▸ TO DO:
Your answer should be a number only: the count of lines in the following entries that contain "back".

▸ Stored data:
★ ★ ★ ★
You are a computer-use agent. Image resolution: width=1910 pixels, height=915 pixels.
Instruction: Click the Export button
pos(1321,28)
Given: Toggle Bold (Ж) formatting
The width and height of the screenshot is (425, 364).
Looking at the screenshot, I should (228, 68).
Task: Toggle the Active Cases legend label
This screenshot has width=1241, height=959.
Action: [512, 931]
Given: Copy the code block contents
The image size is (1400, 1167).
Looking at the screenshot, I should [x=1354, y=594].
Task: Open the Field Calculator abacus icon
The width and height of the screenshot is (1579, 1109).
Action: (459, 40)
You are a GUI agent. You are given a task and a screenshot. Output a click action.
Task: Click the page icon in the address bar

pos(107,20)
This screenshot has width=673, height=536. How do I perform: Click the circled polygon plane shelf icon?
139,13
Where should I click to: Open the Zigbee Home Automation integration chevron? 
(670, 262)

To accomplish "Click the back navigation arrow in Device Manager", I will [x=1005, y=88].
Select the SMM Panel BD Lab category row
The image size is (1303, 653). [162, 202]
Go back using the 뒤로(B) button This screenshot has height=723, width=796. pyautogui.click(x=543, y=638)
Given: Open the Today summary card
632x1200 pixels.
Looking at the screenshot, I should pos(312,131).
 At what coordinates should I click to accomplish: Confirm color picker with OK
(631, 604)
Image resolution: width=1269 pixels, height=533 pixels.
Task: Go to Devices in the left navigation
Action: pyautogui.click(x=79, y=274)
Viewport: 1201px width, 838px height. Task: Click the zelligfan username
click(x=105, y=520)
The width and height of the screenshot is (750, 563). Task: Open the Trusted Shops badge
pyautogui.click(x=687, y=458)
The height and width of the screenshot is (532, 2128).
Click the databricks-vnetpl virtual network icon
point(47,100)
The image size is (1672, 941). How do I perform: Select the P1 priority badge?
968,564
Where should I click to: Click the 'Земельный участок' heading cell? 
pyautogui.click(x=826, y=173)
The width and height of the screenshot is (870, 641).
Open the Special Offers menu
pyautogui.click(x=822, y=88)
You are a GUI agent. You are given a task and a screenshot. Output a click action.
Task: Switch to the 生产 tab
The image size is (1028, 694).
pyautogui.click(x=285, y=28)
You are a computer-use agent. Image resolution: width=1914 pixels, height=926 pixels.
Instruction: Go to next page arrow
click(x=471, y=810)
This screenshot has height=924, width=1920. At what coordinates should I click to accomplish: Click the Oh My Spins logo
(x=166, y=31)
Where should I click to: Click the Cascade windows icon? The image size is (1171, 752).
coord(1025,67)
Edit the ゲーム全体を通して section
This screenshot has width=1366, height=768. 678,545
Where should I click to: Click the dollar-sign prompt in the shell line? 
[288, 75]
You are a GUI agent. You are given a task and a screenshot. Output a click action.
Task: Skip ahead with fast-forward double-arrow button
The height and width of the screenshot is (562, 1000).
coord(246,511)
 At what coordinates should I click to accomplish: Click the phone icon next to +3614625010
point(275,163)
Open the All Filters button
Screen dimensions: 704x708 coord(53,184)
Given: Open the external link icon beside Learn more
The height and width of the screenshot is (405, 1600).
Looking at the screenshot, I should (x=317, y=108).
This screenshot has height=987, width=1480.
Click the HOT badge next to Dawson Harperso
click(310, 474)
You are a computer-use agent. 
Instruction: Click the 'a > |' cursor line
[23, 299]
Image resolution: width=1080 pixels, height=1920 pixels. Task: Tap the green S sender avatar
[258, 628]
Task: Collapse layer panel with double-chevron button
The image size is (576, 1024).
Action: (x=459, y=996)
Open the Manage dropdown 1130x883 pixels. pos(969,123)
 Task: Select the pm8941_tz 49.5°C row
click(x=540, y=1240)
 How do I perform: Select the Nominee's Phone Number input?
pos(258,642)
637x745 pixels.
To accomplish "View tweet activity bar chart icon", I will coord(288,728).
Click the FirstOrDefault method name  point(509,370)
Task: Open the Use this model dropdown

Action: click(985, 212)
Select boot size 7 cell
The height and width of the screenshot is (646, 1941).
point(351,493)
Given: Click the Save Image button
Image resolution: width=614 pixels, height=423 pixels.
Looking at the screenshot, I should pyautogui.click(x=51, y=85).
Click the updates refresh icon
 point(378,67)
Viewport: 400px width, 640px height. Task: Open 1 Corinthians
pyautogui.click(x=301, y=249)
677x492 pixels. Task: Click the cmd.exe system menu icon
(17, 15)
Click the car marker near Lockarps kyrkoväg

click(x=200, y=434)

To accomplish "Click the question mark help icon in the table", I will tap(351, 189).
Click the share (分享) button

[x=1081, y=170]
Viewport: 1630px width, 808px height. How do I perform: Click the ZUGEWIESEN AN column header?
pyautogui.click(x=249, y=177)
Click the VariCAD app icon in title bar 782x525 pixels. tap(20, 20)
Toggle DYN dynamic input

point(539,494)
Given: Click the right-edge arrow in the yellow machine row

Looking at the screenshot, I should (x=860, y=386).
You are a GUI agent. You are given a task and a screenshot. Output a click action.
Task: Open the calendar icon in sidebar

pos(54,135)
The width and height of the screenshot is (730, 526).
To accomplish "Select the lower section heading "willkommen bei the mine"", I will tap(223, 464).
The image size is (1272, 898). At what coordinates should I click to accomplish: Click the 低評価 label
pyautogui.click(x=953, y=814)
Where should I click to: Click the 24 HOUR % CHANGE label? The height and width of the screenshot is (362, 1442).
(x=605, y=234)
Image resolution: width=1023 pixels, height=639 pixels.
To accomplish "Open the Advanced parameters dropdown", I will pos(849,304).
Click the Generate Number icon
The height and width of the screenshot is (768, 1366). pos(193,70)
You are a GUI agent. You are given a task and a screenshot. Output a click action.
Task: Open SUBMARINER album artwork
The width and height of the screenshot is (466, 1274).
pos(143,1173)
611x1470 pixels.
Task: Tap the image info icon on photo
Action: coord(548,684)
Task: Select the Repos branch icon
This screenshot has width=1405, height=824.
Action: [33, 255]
★ ★ ★ ★
▸ RESULT FOR THIS EXERCISE:
2